One of the reasons for SystemC’s success is that it allows designers to model systems at several abstraction levels, from the most concrete (gate level) through the most
(system level) [GLMS02]. Individual components can be replaced freely without aﬀecting the rest of the design, thus allowing the engineers to investigate alternative approaches and new ideas. This also allows the design process to be parallelized, with diﬀerent teams working on diﬀerent components simultaneously.
As a simulation framework, SystemC provides an event-driven environment, where important occurrences like writing to a signal, a clock tick, or a token being consumed from a channel are each represented by an event. Synchronization between events and processes is done behind the scenes by SystemC’s simulation kernel. The kernel keeps track of events, schedules processes to run, and updates the values of signals and channels in a fashion that mimics concurrent execution, even though in reality the processes are run sequentially. The seamless integration between hardwarelike components (modules, signals) and software (processes) makes SystemC a prime choice for prototyping and testing hardware and hybrid systems early in the design process [CA02].
The object-oriented encapsulation of classes in C++ is naturally extended in SystemC to protect each module’s internal data members (representing local memory) from other modules and processes, except through explicitly deﬁned interfaces. C++’s inheritance capabilities allow for the creation of modular designs in SystemC, which, in turn, facilitate reuse and make IP transfer possible [BGM04].

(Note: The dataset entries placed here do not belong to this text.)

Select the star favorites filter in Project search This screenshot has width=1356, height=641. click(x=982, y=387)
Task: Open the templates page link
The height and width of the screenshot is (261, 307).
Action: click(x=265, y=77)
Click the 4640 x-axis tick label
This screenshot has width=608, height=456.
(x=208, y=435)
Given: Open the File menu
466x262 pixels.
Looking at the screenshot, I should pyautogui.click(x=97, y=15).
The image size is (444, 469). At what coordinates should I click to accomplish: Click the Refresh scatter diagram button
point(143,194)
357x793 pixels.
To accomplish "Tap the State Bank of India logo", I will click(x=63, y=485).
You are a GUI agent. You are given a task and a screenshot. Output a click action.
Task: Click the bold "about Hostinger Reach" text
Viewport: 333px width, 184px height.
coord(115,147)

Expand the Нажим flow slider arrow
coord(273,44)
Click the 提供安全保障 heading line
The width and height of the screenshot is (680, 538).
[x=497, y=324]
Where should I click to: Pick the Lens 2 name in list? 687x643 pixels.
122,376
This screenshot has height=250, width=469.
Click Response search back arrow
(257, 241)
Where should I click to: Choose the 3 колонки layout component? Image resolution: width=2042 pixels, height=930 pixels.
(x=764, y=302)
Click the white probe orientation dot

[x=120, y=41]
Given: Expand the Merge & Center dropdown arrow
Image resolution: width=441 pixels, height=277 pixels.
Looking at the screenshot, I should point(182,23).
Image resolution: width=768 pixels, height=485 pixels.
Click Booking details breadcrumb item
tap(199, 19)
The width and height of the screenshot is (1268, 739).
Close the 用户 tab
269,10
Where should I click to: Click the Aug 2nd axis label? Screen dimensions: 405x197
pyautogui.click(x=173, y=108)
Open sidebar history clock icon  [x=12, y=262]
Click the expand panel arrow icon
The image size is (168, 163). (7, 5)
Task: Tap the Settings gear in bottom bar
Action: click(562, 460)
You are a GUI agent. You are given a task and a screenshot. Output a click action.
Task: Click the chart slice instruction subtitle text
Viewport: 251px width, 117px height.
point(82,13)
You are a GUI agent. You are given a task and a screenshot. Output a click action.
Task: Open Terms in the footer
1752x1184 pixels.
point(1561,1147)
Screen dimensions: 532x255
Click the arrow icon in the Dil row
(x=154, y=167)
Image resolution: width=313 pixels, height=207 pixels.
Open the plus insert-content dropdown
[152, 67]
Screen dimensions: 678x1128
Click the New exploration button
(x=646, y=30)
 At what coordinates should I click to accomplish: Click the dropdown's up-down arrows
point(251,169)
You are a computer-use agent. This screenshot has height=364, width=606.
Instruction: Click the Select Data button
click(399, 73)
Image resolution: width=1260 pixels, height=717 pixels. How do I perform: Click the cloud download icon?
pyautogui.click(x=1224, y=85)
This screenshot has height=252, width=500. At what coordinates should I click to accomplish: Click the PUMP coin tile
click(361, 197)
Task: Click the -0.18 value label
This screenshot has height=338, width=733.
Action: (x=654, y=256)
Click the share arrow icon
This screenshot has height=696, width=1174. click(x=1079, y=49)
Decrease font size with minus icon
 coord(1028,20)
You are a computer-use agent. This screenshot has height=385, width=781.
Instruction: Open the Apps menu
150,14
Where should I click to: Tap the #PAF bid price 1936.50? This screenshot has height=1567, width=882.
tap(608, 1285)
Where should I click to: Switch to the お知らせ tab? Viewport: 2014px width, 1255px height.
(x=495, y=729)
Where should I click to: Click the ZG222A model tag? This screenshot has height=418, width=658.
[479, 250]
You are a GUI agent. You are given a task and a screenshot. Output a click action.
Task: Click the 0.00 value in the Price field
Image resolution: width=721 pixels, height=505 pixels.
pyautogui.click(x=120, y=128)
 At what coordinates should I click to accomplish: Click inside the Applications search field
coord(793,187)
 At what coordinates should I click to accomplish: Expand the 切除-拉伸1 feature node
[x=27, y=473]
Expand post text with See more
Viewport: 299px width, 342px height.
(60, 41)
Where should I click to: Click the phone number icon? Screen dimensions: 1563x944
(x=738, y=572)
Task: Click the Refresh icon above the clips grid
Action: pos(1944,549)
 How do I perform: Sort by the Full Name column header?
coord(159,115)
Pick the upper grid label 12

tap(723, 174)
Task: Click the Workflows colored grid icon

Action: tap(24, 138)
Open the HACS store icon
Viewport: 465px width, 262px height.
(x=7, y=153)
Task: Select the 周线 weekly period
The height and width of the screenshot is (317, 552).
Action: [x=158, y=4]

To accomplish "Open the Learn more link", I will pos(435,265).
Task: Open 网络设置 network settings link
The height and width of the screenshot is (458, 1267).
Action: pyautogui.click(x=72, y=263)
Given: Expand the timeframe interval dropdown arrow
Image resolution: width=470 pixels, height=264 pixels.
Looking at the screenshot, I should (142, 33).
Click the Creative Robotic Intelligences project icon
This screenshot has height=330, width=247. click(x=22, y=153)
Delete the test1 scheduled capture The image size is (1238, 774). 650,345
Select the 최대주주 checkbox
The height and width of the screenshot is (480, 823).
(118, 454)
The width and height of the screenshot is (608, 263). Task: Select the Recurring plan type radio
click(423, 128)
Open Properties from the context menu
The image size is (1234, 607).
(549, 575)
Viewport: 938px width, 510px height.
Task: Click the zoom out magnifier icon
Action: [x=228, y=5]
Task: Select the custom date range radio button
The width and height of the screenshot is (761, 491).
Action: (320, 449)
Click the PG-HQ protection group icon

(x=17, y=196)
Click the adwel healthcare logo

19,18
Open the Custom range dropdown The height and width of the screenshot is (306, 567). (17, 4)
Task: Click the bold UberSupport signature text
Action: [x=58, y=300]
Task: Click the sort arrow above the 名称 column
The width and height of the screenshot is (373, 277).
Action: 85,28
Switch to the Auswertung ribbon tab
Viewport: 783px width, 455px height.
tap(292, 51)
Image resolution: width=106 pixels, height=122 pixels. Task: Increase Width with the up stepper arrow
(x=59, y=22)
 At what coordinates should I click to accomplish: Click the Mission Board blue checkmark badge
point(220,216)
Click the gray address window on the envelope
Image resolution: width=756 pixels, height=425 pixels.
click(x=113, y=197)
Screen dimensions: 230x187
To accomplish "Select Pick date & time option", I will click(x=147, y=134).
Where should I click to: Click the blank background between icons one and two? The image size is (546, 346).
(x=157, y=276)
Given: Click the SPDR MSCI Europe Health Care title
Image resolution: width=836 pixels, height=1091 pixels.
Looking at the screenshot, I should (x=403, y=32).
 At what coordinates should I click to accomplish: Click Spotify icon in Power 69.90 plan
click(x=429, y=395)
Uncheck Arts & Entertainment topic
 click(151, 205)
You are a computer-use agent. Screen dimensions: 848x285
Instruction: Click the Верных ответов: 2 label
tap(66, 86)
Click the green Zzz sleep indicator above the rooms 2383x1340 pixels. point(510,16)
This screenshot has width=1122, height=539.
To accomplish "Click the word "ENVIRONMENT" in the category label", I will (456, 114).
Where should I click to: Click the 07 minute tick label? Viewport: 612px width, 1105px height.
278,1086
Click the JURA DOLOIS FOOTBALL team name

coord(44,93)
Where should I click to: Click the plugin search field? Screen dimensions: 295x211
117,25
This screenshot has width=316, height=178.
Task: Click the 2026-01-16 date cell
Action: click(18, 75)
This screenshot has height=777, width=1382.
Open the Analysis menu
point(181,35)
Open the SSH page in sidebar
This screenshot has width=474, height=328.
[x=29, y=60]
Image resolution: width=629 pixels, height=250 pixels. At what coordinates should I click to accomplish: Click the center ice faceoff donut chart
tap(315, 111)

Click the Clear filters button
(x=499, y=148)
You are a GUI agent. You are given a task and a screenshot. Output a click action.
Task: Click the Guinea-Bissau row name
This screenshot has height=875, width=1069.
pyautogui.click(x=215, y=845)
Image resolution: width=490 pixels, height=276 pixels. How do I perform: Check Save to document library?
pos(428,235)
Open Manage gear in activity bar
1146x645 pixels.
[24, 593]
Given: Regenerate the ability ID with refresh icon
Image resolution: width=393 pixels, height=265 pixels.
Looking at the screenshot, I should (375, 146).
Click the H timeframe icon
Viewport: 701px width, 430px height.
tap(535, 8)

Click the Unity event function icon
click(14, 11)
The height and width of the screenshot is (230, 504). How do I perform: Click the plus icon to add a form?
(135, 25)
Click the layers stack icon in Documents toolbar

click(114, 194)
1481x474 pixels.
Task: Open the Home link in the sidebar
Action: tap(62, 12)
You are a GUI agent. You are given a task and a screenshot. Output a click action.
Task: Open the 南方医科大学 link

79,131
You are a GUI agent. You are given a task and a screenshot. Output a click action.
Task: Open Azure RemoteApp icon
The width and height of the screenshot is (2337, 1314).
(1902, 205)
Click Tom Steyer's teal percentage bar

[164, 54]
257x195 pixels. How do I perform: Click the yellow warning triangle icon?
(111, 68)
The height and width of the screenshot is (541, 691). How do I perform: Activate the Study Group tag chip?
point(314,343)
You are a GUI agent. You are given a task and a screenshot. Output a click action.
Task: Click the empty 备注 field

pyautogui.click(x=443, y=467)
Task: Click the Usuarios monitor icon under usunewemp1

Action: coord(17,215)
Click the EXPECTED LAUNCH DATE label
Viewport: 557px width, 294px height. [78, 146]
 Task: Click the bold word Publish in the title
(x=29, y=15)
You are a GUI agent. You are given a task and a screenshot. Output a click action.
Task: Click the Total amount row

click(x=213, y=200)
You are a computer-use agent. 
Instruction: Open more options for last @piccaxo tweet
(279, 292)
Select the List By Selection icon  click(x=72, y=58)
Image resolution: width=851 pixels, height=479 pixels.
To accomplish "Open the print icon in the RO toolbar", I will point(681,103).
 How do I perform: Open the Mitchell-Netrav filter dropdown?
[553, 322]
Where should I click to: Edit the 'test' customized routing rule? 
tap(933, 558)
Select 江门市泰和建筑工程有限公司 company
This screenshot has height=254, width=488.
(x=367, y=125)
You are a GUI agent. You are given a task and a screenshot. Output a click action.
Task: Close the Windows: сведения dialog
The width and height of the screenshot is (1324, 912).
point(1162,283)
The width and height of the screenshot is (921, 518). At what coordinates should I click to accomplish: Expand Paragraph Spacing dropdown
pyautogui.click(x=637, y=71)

Various libraries provide further functionality. For example, a popular library called TLM (short for Transaction-Level Modeling) deﬁnes channels, interfaces, and protocols that streamline and standardize the development of high-level models in which complex communication and protocols are reduced to a single “transaction”.
These factors have helped propel SystemC as a de facto industry-wide standard modeling language, less than a decade after its ﬁrst release, and with this increase in use came the increasing need to verify the designs written in SystemC.
1.3 Design veriﬁcation
Before we can check if the behavior of a design is correct, we need to have a “yardstick” against which the behavior is compared. Behavior of the design over time is often expressed using temporal formulas [Pnu77]; in his dissertation such temporal formulas are called properties of the design. A speciﬁcation is a set of asserted properties, which describe intended behavior of the system. Informally, the goal of design veriﬁcation is to ensure that the actual behavior of the design is consistent with its speciﬁcation.
If an inconsistency is discovered, the veriﬁcation tool can usually produce a witness of the violation: a trace which corresponds to an execution of the model and which
violates the speciﬁcation. There are two major directions of research in this ﬁeld:
formal veriﬁcation and dynamic veriﬁcation.
1.3.1 Formal veriﬁcation
One feature that all formal veriﬁcation methods share is that they produce a mathematical proof that the design can never violate the speciﬁcation. If the design is not written in a formalism with formal semantics, it needs to be translated before model checking can be applied. Practical application is limited to small blocks that contain mostly control logic such as state machines, as opposed to blocks that are used to transform data, such as multipliers [CH07].
One common application of formal veriﬁcation is in equivalence checking: showing that two models have the same behavior. Usually it is done after a reﬁnement step or after some optimizations (e.g., clock-tree synthesis) to ensure that the functionality of the model or the circuit is still correct [Ber03]. In these cases the old model serves as a speciﬁcation for the new one. Equivalence checking can also be used to verify the correctness of the output of the synthesis tool, for example, when synthesizing netlists from RTL.